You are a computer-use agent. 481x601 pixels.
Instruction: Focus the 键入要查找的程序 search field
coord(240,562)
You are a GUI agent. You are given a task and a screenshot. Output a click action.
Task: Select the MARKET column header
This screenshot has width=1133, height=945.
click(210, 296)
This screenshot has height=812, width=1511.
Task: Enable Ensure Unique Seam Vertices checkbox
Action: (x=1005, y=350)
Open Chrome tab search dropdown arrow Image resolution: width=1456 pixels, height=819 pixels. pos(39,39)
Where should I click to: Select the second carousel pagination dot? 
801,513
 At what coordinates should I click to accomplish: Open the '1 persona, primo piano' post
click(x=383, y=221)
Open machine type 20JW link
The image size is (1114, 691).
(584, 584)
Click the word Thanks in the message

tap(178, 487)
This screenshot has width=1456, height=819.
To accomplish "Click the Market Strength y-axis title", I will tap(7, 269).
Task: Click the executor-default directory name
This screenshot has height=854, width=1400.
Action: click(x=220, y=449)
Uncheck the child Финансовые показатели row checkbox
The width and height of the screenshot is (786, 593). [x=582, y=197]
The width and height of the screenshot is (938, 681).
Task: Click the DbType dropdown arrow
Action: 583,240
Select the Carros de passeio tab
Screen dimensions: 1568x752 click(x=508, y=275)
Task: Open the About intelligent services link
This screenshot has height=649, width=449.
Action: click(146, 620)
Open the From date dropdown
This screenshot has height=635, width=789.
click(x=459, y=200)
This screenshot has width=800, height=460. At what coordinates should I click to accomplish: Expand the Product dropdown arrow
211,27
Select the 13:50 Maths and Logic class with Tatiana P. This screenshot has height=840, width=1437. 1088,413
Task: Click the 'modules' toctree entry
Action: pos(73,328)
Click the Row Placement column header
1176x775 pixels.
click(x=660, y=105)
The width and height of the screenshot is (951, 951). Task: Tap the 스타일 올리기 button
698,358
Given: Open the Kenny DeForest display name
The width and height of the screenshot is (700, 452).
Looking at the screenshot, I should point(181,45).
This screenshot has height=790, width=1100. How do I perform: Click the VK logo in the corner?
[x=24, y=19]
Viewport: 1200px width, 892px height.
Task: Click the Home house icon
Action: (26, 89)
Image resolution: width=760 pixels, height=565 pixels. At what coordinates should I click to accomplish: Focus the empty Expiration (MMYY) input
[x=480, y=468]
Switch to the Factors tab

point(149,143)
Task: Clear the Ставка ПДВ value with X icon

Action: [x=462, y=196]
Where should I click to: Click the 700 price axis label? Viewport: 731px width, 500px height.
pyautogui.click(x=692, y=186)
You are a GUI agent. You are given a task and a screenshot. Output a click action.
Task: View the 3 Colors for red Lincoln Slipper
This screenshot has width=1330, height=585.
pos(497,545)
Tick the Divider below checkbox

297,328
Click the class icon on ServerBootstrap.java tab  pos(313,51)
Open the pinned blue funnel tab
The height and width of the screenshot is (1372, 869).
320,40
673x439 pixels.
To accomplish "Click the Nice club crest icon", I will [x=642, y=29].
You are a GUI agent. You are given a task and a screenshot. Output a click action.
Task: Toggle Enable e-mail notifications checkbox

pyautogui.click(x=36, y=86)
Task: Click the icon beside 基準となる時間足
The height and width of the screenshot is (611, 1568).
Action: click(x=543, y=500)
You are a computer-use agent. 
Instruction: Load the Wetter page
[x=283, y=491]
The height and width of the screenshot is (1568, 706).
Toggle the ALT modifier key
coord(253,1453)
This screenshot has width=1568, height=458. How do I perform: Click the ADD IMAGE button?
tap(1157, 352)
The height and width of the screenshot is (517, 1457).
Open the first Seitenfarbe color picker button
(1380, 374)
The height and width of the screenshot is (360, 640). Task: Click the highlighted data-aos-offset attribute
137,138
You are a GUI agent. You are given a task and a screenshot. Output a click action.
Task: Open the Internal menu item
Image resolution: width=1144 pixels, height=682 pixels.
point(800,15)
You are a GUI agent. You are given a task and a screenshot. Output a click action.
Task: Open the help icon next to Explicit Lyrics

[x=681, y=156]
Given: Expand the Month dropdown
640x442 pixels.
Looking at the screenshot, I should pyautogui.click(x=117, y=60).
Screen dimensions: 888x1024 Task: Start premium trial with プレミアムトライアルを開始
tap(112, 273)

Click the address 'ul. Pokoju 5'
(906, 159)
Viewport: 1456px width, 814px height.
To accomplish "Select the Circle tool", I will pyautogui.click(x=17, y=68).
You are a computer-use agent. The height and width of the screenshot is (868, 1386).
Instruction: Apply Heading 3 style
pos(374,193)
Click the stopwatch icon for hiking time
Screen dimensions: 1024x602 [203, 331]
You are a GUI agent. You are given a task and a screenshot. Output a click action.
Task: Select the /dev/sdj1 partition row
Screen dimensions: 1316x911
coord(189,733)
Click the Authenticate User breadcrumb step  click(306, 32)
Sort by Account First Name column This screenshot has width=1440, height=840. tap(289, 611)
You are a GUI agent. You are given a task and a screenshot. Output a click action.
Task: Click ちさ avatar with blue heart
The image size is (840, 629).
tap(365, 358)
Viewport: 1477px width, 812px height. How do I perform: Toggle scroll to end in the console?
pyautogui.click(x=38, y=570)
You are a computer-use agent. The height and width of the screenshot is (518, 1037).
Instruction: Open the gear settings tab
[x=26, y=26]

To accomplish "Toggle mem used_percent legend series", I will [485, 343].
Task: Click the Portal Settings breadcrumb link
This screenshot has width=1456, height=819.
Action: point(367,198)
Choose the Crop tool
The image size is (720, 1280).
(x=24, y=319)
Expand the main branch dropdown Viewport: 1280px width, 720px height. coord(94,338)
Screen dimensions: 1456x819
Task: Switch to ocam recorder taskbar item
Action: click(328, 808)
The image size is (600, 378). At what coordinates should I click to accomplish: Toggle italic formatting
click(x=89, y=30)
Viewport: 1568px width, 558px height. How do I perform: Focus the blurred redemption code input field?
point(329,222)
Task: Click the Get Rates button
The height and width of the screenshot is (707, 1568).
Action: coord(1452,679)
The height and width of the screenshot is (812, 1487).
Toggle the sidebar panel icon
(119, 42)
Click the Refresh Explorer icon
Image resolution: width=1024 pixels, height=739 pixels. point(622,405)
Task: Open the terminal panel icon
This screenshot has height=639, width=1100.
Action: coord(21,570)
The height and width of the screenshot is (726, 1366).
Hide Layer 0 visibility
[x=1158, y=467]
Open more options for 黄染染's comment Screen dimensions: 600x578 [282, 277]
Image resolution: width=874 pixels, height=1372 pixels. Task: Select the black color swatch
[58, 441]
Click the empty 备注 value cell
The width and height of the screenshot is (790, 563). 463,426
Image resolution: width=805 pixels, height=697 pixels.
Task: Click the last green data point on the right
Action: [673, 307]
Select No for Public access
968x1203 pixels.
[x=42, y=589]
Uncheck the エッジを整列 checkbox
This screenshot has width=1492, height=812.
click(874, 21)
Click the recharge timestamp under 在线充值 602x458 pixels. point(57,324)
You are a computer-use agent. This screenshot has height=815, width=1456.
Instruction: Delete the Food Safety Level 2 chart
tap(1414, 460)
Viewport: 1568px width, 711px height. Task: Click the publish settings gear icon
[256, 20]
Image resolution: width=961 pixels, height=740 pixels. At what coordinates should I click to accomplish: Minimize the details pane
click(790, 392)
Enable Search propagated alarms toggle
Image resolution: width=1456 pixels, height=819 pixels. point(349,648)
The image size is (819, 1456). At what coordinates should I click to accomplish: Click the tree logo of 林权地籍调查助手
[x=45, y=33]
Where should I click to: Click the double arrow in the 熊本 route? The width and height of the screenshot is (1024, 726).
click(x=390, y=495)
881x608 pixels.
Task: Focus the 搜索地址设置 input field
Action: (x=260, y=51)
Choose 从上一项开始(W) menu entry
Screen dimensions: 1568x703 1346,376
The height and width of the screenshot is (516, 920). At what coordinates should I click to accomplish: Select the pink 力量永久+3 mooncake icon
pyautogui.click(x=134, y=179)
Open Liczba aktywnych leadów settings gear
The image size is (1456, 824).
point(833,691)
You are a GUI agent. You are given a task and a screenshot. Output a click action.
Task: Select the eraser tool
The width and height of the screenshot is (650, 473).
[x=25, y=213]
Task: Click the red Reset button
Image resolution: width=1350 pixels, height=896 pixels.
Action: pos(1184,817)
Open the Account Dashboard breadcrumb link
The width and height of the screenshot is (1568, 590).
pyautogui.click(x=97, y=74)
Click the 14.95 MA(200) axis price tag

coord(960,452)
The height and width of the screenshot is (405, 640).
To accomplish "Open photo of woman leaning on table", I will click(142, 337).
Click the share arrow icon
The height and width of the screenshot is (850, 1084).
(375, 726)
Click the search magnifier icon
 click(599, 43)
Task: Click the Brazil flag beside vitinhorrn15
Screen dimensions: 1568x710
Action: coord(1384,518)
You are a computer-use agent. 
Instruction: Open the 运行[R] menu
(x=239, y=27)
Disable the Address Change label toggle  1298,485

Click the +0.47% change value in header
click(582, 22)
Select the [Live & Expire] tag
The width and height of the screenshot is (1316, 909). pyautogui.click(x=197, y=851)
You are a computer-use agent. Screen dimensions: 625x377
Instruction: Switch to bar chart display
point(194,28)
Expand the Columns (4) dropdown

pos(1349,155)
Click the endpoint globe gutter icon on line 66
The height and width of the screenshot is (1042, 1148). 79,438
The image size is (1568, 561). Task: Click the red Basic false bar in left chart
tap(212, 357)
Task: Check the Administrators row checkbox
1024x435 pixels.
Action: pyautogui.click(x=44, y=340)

++++

▸ **AIM**
Reproduce the data from the very first line down to the line containing "tap(178, 487)", both ends included.

▸ **ANSWER TO THIS EXERCISE**
You are a computer-use agent. 481x601 pixels.
Instruction: Focus the 键入要查找的程序 search field
coord(240,562)
You are a GUI agent. You are given a task and a screenshot. Output a click action.
Task: Select the MARKET column header
This screenshot has width=1133, height=945.
click(210, 296)
This screenshot has height=812, width=1511.
Task: Enable Ensure Unique Seam Vertices checkbox
Action: (x=1005, y=350)
Open Chrome tab search dropdown arrow Image resolution: width=1456 pixels, height=819 pixels. pos(39,39)
Where should I click to: Select the second carousel pagination dot? 
801,513
 At what coordinates should I click to accomplish: Open the '1 persona, primo piano' post
click(x=383, y=221)
Open machine type 20JW link
The image size is (1114, 691).
(584, 584)
Click the word Thanks in the message

tap(178, 487)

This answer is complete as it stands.